Independent Data and Formatting with Microformats
IdaAshley writes to tell us IBM DeveloperWorks is running an article about how to best utilize microformats to embed data within standard XHTML code. From the article: "Microformats are a pragmatic approach to solving the issue of structured data on the Web. Is it as architecturally pure as XML-encoded data separated from its formatting through a mechanism such as XSLT style sheets? No. But I think this approach is a realistic middle step that will help build a more intelligent Web that is easier to use and provides better search and data integration."
Some of us have been doing this for YEARS. At least now we have a buzzword for it.
--I'm so big, my sig has its own sig.
-- See?
Why shouldn't they have a in-house browser? they do have Lotus Notes.
"linux is just DOS with a UNIX like syntax" -- Galactic Dominator (944134)
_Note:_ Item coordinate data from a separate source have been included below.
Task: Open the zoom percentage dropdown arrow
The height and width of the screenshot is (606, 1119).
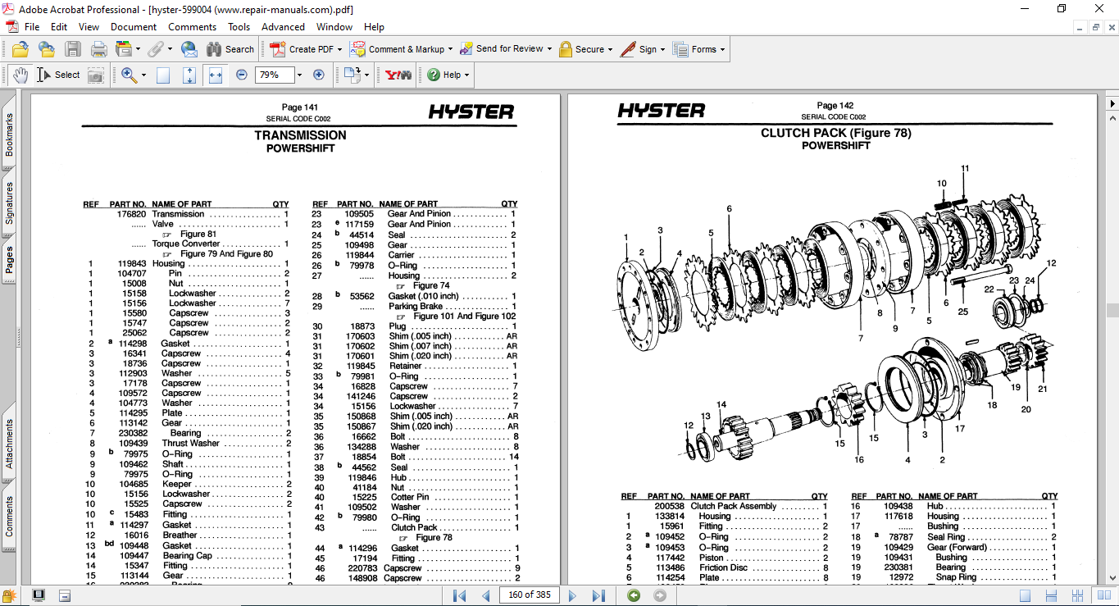Action: 299,75
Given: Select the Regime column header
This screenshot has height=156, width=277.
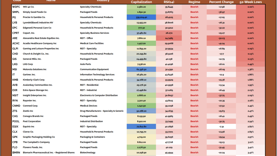Looking at the screenshot, I should point(194,2).
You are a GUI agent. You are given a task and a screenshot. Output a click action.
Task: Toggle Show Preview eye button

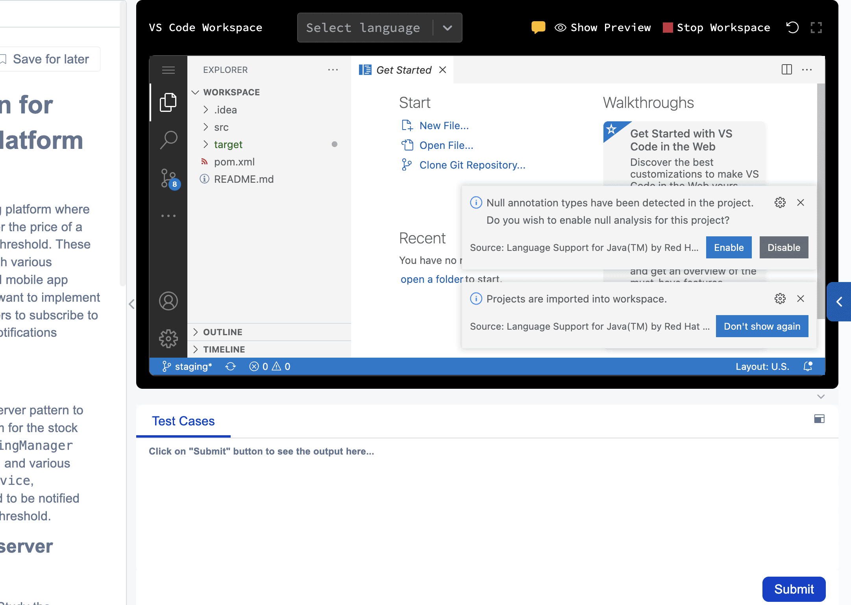click(603, 28)
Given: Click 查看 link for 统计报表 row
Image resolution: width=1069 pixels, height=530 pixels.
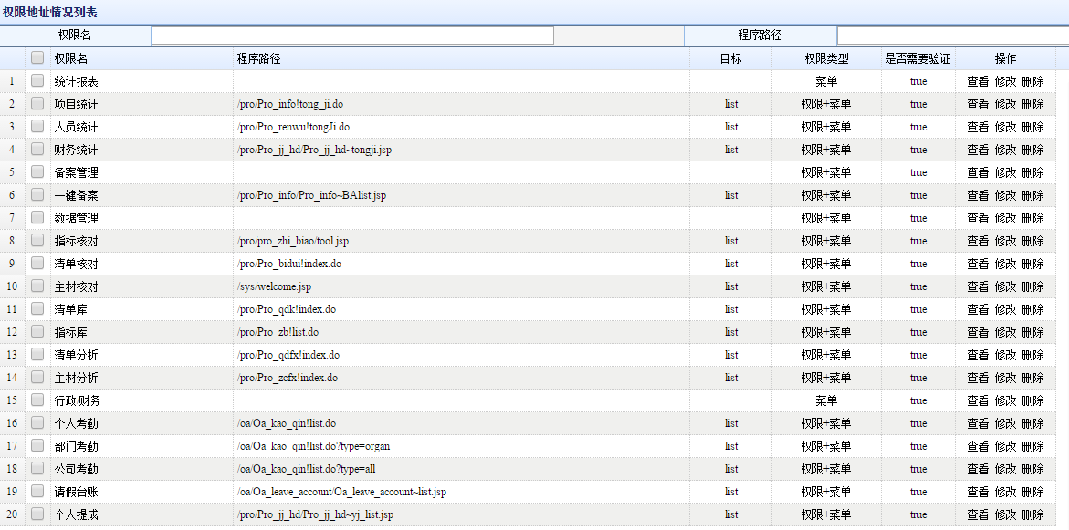Looking at the screenshot, I should click(978, 81).
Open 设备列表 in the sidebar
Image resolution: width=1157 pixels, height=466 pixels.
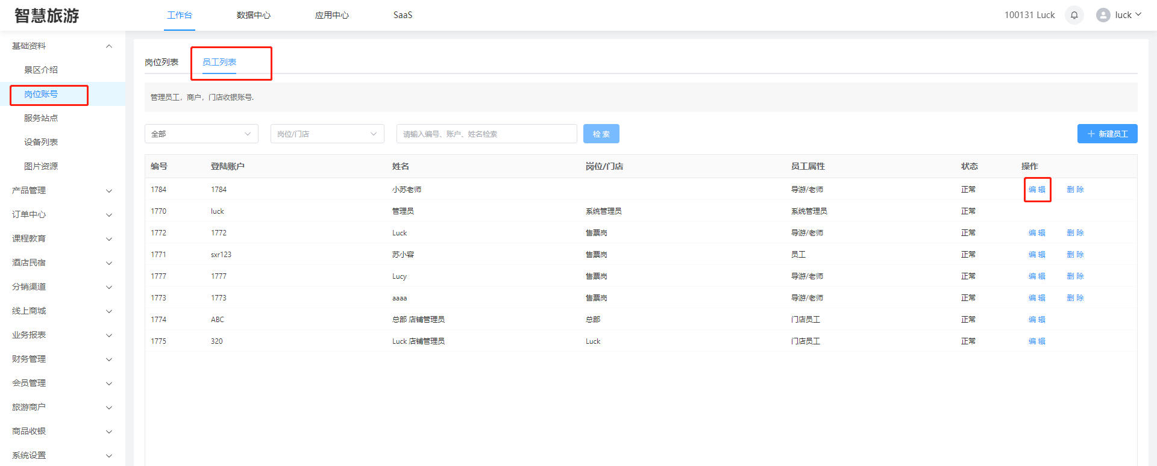click(x=41, y=142)
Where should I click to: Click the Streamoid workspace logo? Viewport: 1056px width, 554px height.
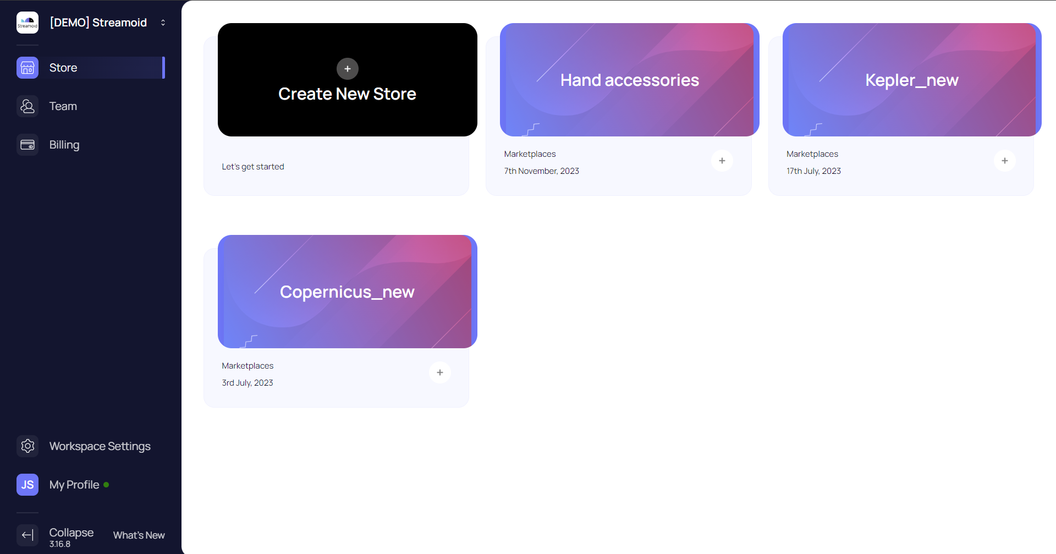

Get off your hobby-horse, Jorn. At some point, please realise that you are clueless about markup. Only then will you be able to learn a bit about what you are so high-and-mighty about.
Firstly, <meta> is an element type, not a header. It doesn't do your credibility much good when you don't even know what it is.
Secondly, <meta> is an astonishingly limited element type. It's scoped to the page not particular parts of it, and it has a plain-text content model because it uses attributes instead of child elements.
Thirdly, I anticipate you saying that you could fix this by changing the <meta> element type. Sure you could. You could fix it by changing it to a set of element types that describe content more accurately and changing it so that it could appear in other parts of the document. And you know what you'd have then? The structured HTML that you despise so much. That's right, microformats embody the very thing you are criticising.
Finally, given that HTML hasn't changed recently to allow microformats, everything that is possible today with microformats was possible five years ago with microformats. It's a design strategy, not a new technology.
Again, please learn a bit about something before you turn your nose up at it. You might be smart in other respects, but when it comes to markup, you are dumb. Please accept this so you can change it.
I'm sure the LISP community would love to hear about this brand-new idea of embedding specialy, or domain-specific if you will, languages and data. How extraordinarilly novel.
You'll be running a limited LISP implementation on every browser in no time!
This suffers from the same thing XML did. Remember when XML was going to revolutionize communication between computers by structuring everything consistently? Then tripped over which was crawling on the floor after being decked by who was rather pissed off after an argument with Henry</name> and the whole thing went down in a pile of flames and is now relegated to being a 2MB configuration parsing library to embrace and extend "option=value".
So now why is this "vevent" class special, and who decided it would be "vevent" and not "scheduledevent" or "calendarevent" or "microsoftcalendarhassomethingforyoutodotoday"? Clearly as a human I can look at "dtstart" and think about it and realize that this means the starting date, but how does a computer know this? If the "semantic web" is going to take off, then we need semantics, and pronto.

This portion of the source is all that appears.